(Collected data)

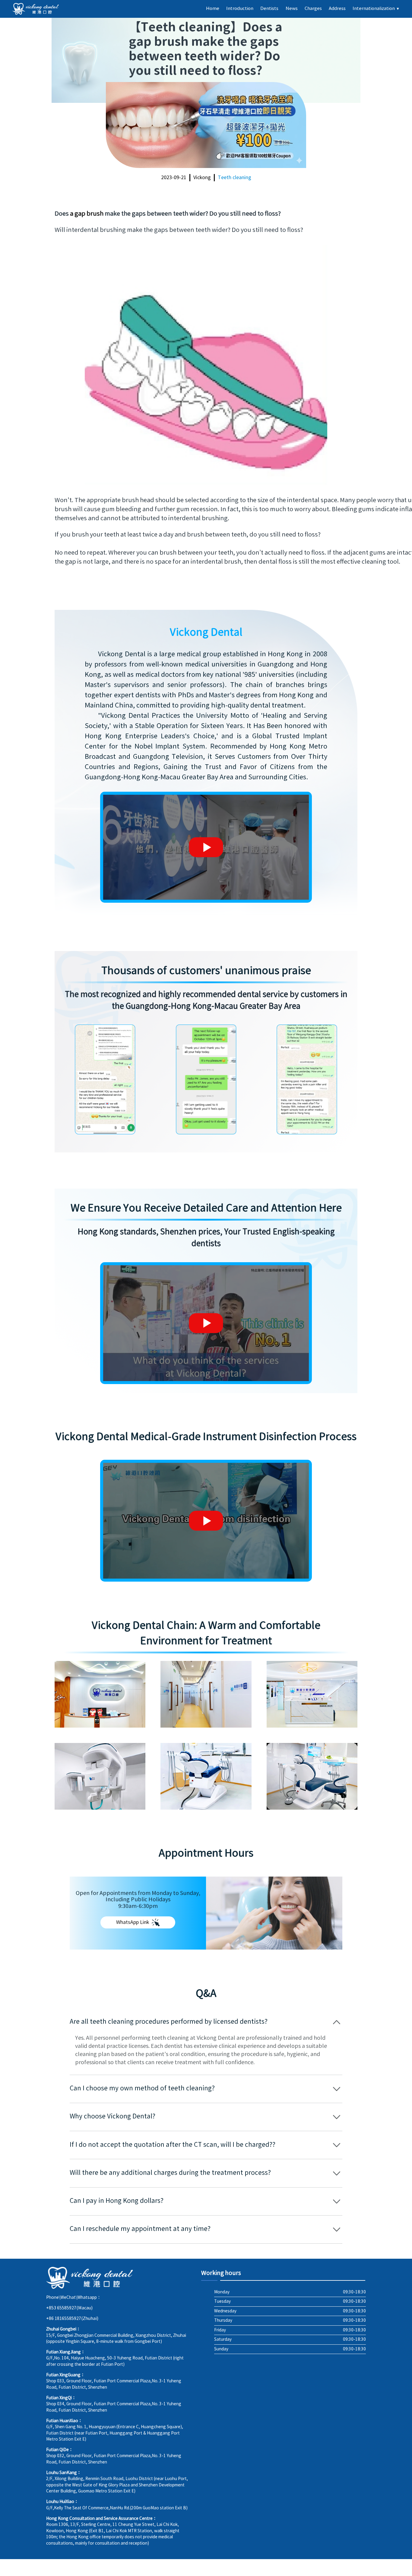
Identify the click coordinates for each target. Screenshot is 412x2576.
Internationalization (376, 8)
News (292, 8)
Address (337, 8)
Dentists (269, 8)
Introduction (239, 8)
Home (212, 8)
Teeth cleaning (234, 177)
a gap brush (86, 213)
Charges (313, 8)
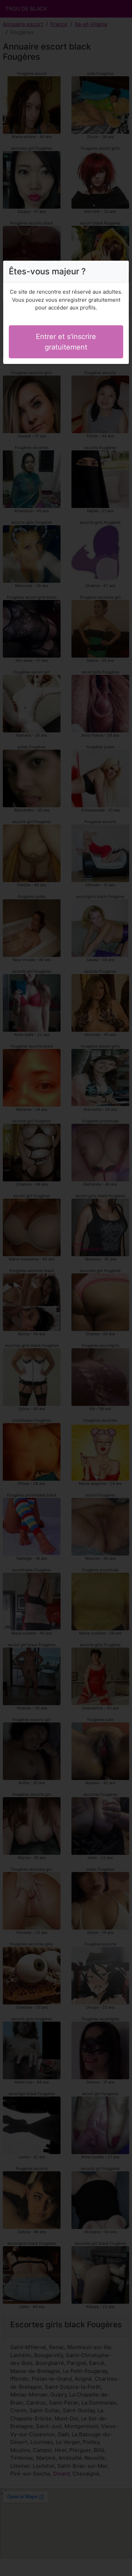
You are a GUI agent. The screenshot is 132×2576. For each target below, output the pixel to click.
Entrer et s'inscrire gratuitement (66, 341)
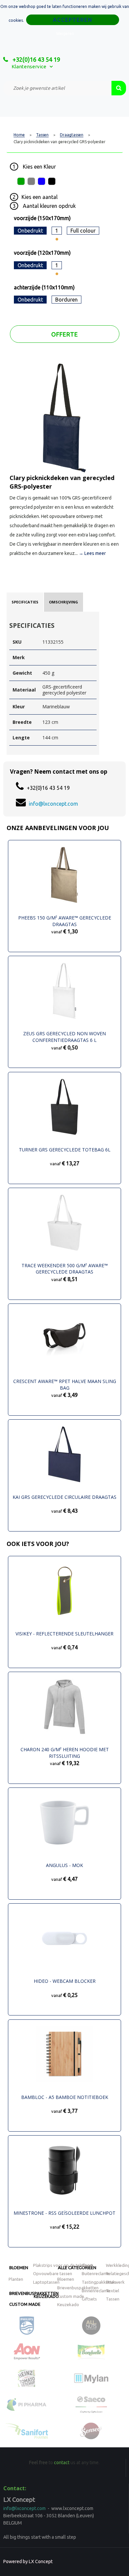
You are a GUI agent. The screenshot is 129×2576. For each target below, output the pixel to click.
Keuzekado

- _ACTION ITEM_: With the pictures omitted, give every line above again exactly.

- _EXERCISE OUTPUT_:
Identify the click coordinates for each target. Screenshot is 412x2576.
Internationalization (376, 8)
News (292, 8)
Address (337, 8)
Dentists (269, 8)
Introduction (239, 8)
Home (212, 8)
Teeth cleaning (234, 177)
a gap brush (86, 213)
Charges (313, 8)
You are a GUI agent. The screenshot is 132×2576. For each target below, output the pixel to click.
Entrer et s'inscrire gratuitement (66, 341)
You are a GUI agent. The screenshot is 129×2576. For each target below, output the pixel to click.
Keuzekado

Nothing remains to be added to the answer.